Вошедшая девица робко сделала несколько шагов вперед, подняла глаза на матушку и нетвердым голосом сказала:
– Мне надо бы видеть отца Николая… Я знаю, его нет теперь дома… но не могу ли я обождать его здесь… ведь он здесь живет?
– Здесь-то, здесь… – как-то раздумчиво протянула Настасья Сильверстовна и замолчала.
Один глаз ее полуприщурился и не то насмешливо, не то подозрительно глядел на молодую девушку. Та смутилась еще больше, покраснела и почти испуганно спросила:
– А вы… вы кто же?
– Я-то кто?.. Я моего мужа жена. Вот из села приехала – и диву даюсь, всем-то до моего попа дело, нарасхват он… и впрямь, видно, народ здесь с придурью, своих, вишь, попов мало, за деревенского ухватились…
И при этом глаза матушки, упорно устремленные на молодую девушку, очень ясно и красноречиво прибавляли: «И ты, мол, девка, с придурью!.. Ну чего влезла, убирайся-ка подобру-поздорову, пока хуже не вышло!..»
– Скажи ты мне, сударыня, – вдруг после небольшой передышки воскликнула матушка, – скажи мне, никак я, вишь, того в толк взять не могу, ну на что вот хоть бы твоей милости мой отец Николай?

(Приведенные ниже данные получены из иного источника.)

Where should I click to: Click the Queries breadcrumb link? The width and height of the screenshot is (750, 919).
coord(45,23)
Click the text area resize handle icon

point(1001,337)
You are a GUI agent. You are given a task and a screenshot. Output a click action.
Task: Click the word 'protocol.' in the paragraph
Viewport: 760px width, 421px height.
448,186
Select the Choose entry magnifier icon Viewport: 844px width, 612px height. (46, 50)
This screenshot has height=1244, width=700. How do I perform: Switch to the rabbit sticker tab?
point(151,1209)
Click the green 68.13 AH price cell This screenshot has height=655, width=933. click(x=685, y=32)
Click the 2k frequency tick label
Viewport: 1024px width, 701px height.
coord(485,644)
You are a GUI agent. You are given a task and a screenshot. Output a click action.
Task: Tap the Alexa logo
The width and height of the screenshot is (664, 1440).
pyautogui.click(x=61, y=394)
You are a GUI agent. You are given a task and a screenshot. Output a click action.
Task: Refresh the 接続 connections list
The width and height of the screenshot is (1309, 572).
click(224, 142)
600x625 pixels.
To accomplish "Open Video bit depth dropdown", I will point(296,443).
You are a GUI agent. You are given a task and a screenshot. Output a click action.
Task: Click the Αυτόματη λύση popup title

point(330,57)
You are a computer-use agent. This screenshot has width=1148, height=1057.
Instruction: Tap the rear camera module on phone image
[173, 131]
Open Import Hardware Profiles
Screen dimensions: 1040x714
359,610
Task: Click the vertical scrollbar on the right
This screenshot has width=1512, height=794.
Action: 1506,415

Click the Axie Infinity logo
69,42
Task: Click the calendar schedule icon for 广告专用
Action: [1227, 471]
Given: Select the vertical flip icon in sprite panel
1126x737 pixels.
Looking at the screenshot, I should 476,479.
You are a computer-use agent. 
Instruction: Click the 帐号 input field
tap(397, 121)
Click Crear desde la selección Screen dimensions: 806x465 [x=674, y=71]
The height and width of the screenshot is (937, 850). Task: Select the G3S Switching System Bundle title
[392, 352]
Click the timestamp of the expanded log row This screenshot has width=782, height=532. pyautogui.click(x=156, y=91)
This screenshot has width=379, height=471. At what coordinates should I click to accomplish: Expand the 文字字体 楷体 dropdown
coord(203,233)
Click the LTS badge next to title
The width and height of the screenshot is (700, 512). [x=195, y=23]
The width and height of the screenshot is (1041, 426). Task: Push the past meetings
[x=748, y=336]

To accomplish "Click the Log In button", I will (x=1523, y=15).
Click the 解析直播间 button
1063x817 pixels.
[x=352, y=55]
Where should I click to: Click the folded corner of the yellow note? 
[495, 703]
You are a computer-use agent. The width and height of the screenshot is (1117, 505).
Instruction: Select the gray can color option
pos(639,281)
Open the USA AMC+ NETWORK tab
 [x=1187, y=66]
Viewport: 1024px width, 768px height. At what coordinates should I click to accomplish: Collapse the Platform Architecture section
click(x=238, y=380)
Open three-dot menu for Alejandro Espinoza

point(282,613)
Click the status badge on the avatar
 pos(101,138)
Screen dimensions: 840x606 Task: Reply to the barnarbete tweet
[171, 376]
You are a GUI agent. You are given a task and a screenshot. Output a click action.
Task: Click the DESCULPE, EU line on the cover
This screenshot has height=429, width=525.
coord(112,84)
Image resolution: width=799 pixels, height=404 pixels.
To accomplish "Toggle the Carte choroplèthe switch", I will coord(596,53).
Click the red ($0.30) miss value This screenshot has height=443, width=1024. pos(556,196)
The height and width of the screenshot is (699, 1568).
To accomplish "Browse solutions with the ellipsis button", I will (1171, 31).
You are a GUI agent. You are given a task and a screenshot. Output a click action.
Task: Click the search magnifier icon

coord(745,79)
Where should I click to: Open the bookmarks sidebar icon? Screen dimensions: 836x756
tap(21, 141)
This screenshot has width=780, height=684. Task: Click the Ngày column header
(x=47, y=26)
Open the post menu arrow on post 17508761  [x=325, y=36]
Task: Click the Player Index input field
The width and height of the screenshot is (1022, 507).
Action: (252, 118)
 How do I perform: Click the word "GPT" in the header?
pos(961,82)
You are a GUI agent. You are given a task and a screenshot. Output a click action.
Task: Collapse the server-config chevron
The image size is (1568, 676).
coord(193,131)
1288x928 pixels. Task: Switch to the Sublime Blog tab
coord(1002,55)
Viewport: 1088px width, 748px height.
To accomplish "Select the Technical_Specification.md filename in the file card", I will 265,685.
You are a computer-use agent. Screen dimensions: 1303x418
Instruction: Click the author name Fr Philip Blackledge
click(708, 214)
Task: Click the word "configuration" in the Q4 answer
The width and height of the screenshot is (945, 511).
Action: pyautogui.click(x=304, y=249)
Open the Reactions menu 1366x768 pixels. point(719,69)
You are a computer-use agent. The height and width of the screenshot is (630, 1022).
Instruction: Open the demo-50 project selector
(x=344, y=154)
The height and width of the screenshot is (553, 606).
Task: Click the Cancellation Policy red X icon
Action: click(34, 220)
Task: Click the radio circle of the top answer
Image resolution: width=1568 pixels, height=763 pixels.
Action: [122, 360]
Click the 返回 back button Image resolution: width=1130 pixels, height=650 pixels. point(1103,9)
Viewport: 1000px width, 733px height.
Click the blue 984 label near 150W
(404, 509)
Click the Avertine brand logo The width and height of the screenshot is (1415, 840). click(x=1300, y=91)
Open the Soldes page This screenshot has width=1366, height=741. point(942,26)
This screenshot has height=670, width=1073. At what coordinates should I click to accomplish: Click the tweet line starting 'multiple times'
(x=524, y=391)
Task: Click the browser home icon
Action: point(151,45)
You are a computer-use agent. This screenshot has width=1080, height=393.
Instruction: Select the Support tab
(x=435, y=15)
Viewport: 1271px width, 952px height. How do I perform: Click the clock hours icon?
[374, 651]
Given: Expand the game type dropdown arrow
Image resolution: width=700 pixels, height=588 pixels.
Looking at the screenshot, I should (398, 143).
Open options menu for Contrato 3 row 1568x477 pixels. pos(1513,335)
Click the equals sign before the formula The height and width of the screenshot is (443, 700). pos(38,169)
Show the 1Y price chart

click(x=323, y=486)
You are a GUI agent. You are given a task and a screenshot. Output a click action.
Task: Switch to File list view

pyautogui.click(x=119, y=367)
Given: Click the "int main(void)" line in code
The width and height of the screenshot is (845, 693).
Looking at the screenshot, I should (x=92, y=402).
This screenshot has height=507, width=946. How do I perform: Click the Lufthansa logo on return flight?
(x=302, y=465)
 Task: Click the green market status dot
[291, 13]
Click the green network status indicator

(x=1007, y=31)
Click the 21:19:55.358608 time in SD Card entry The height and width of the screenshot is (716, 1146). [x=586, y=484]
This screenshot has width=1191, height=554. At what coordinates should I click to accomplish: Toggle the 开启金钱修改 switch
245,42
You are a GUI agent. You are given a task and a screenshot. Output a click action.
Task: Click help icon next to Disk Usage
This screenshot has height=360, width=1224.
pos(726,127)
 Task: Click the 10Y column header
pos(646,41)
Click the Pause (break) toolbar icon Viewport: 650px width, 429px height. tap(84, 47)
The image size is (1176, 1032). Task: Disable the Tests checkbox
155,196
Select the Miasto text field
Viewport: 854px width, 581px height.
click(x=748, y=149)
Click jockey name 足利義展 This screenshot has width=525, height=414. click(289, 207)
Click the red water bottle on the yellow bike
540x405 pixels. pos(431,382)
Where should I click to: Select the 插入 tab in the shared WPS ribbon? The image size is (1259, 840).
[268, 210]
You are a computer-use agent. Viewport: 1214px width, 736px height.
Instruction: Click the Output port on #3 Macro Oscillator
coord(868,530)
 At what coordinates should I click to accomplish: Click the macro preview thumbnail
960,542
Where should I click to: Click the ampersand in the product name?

Но матушке, недоумение и раздражение которой возросли до высшей степени, не пришлось договорить, не пришлось услышать ответа на не дающий ей покоя вопрос. Вошел отец Николай, и все лицо его так и осветилось радостью, когда он увидел молодую девушку. Та же радость, только борющаяся со смущением, отразилась в глазах юной красавицы.
– Добро пожаловать! – воскликнул священник, прямо подходя к ней и благословляя ее. – Я поджидал вас, и ежели бы вы не нашли меня, то я сам бы нашел вас… Сердце сердцу весть подает… Так-то!
Он как бы совсем не замечал присутствия жены. Он ласково положил руку на плечо девушки, указывая ей на кресло и приглашая ее садиться. Потом он взглянул на жену и спокойно сказал:
– Настя, прошу тебя, оставь нас, нам надо побеседовать без свидетелей.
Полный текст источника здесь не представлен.